• **WHAT YOU ARE ASKED TO DO**:
Pictures do not belong in the copy; restate the records below word for word.

(Dataset entries)
········

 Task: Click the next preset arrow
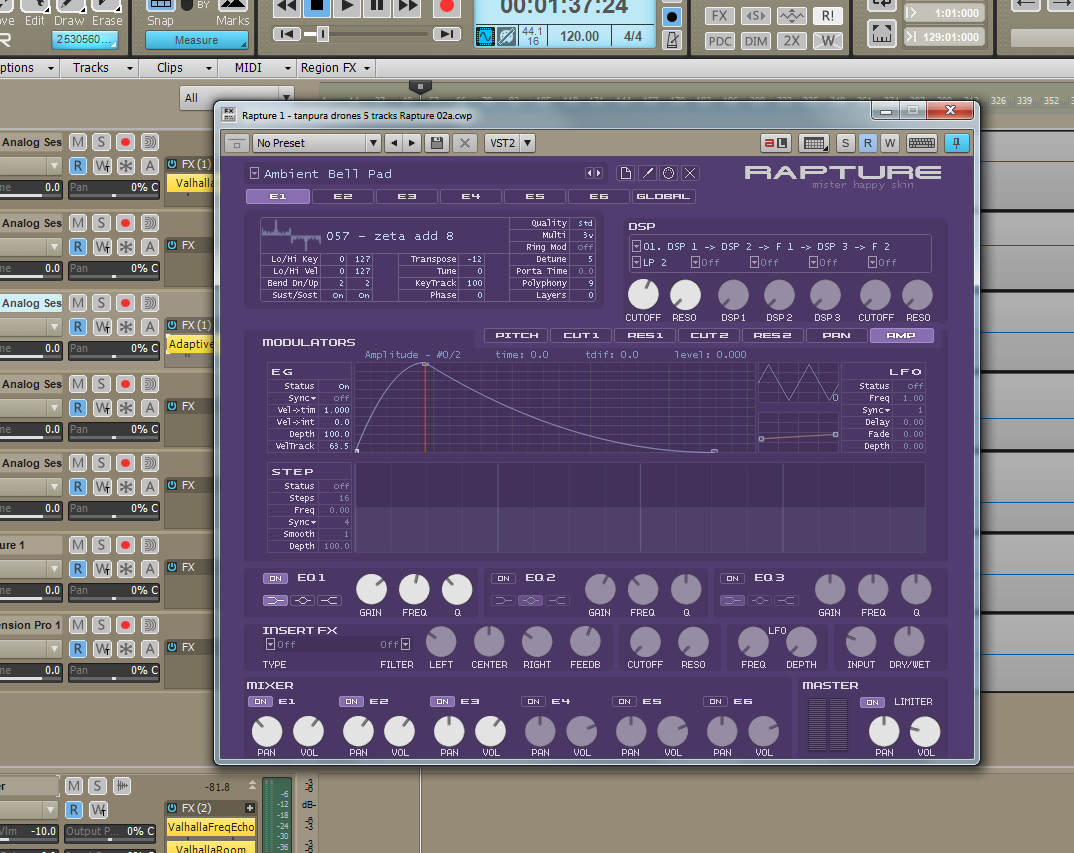tap(412, 143)
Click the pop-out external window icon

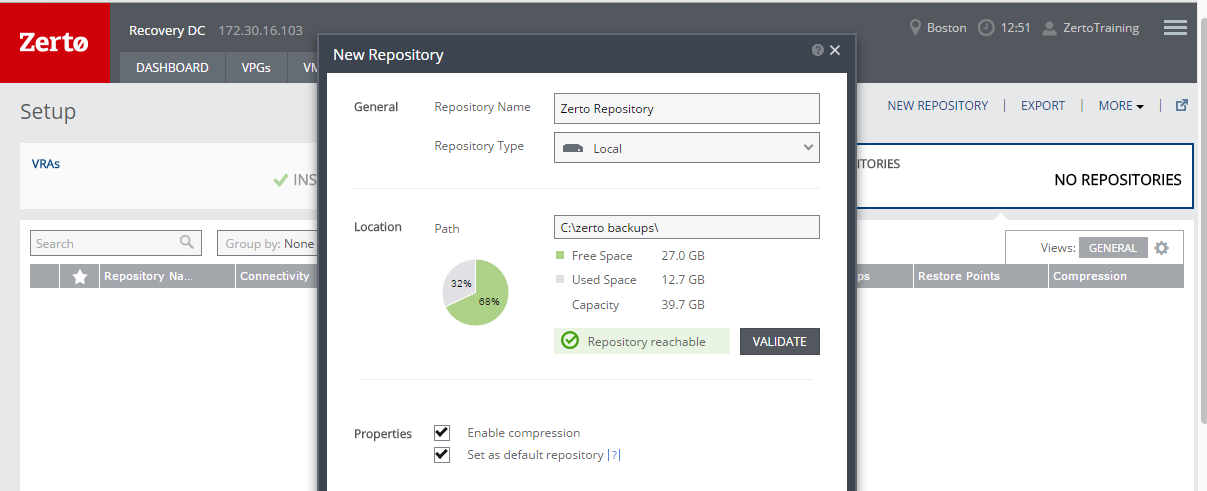click(x=1181, y=105)
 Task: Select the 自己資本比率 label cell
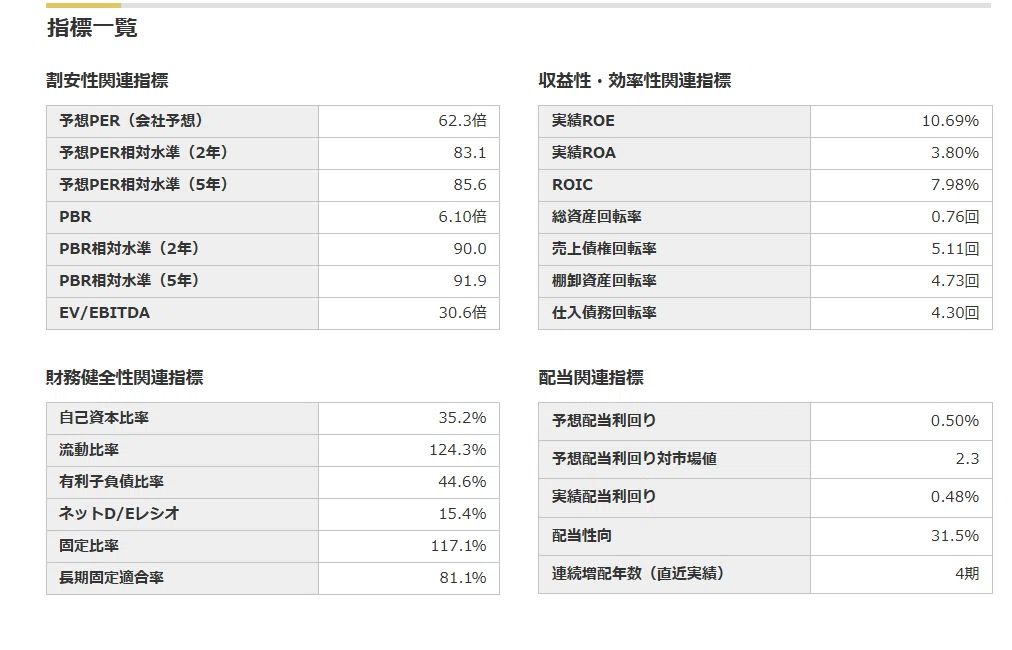tap(183, 418)
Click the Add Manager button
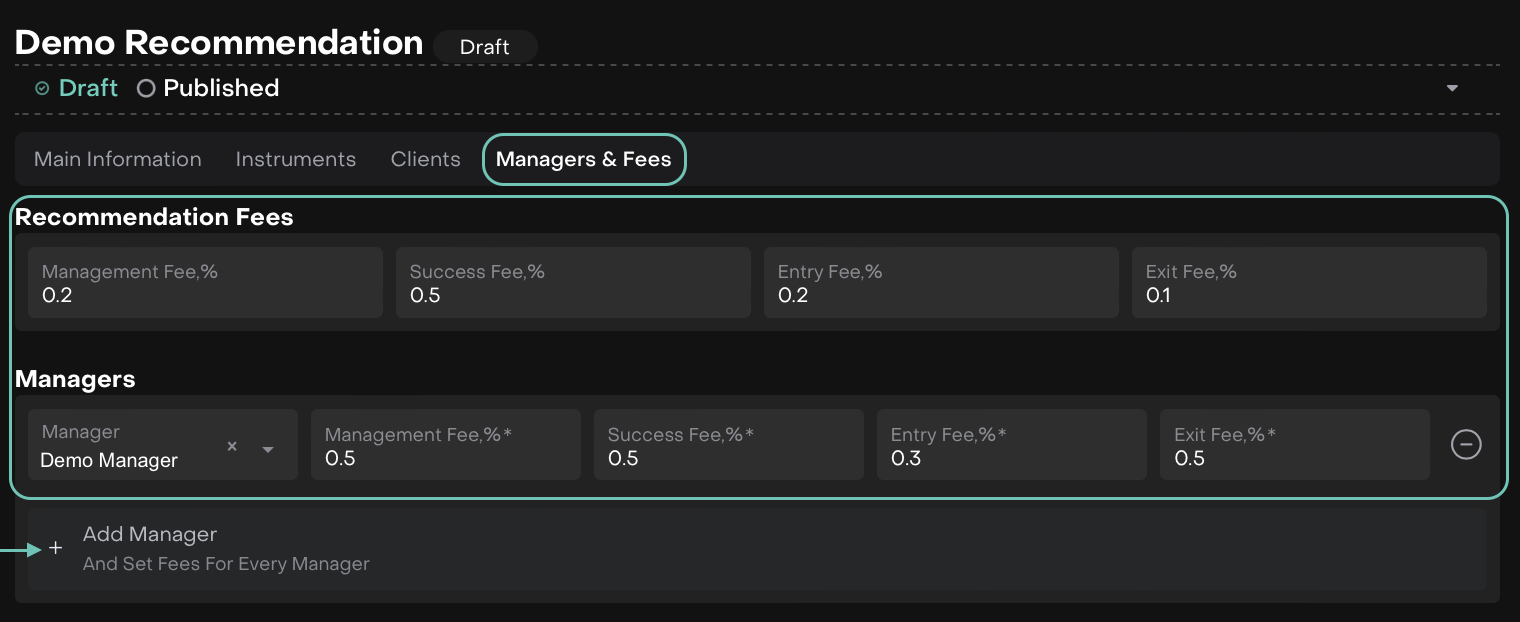This screenshot has width=1520, height=622. tap(150, 548)
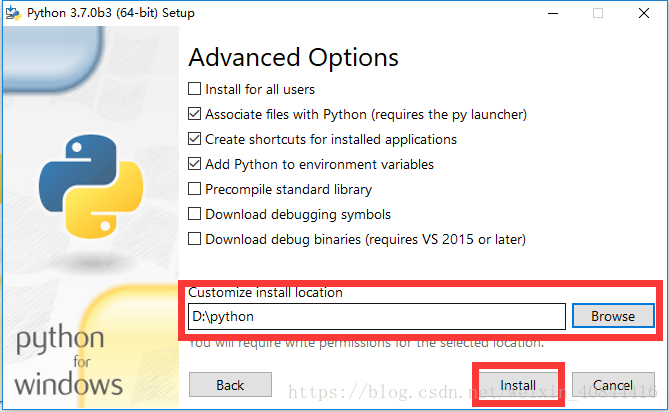Enable Install for all users
This screenshot has height=412, width=670.
click(x=195, y=89)
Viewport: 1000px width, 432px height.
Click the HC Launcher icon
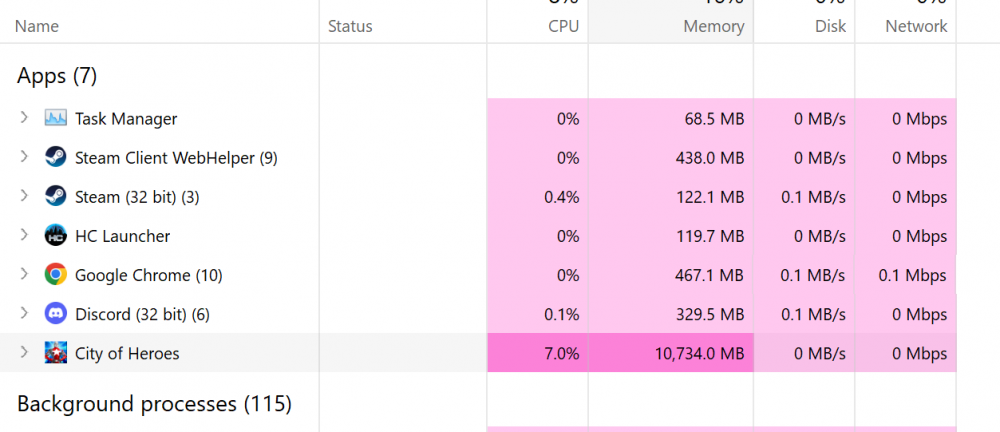(x=56, y=236)
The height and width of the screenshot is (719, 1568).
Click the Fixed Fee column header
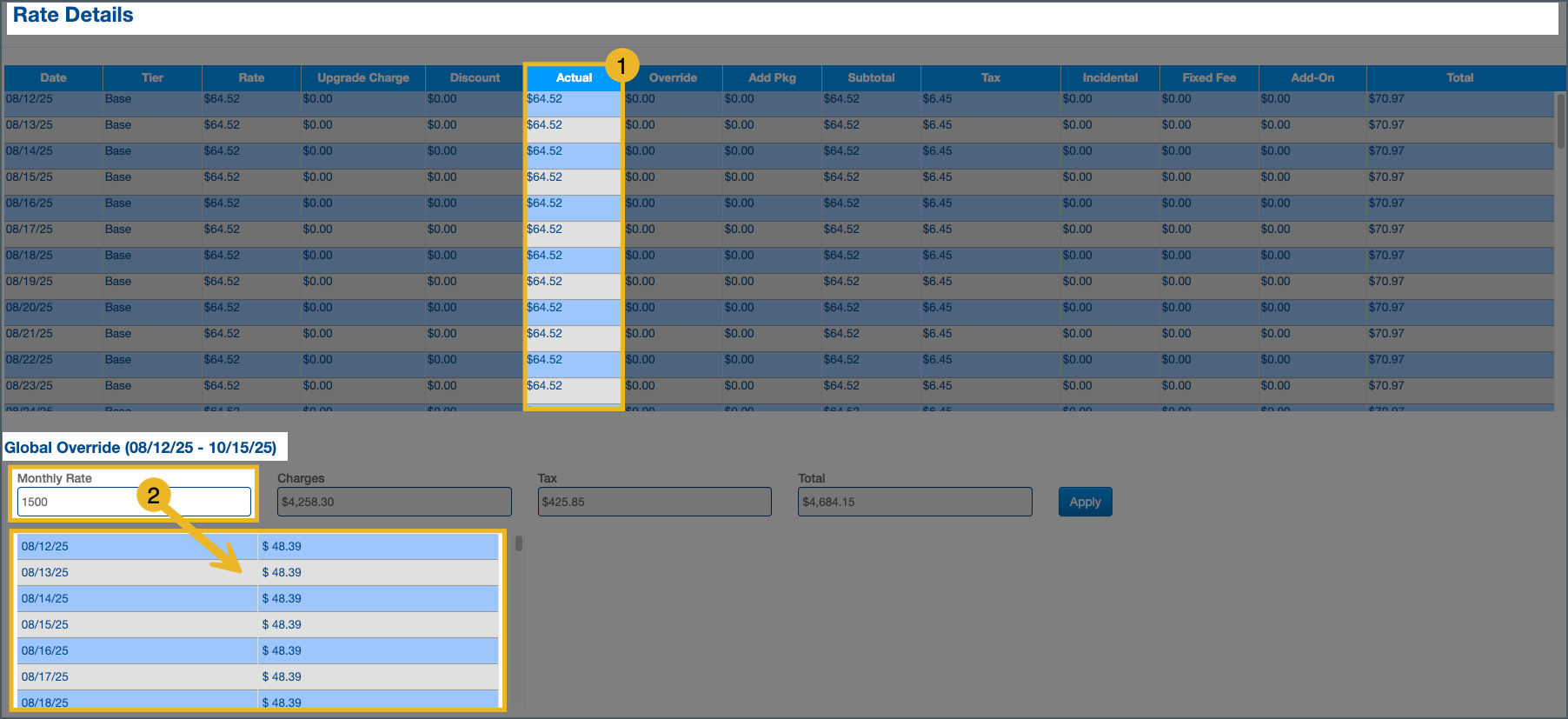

········

• **ANSWER SECTION**:
 Task: Click the next preset arrow
tap(412, 143)
Click the pop-out external window icon

click(x=1181, y=105)
 Task: Select the 自己資本比率 label cell
tap(183, 418)
Click the Add Manager button
This screenshot has width=1520, height=622. tap(150, 548)
Enable Install for all users
This screenshot has height=412, width=670.
click(x=195, y=89)
Viewport: 1000px width, 432px height.
Click the HC Launcher icon
(x=56, y=236)
The height and width of the screenshot is (719, 1568).
Click the Fixed Fee column header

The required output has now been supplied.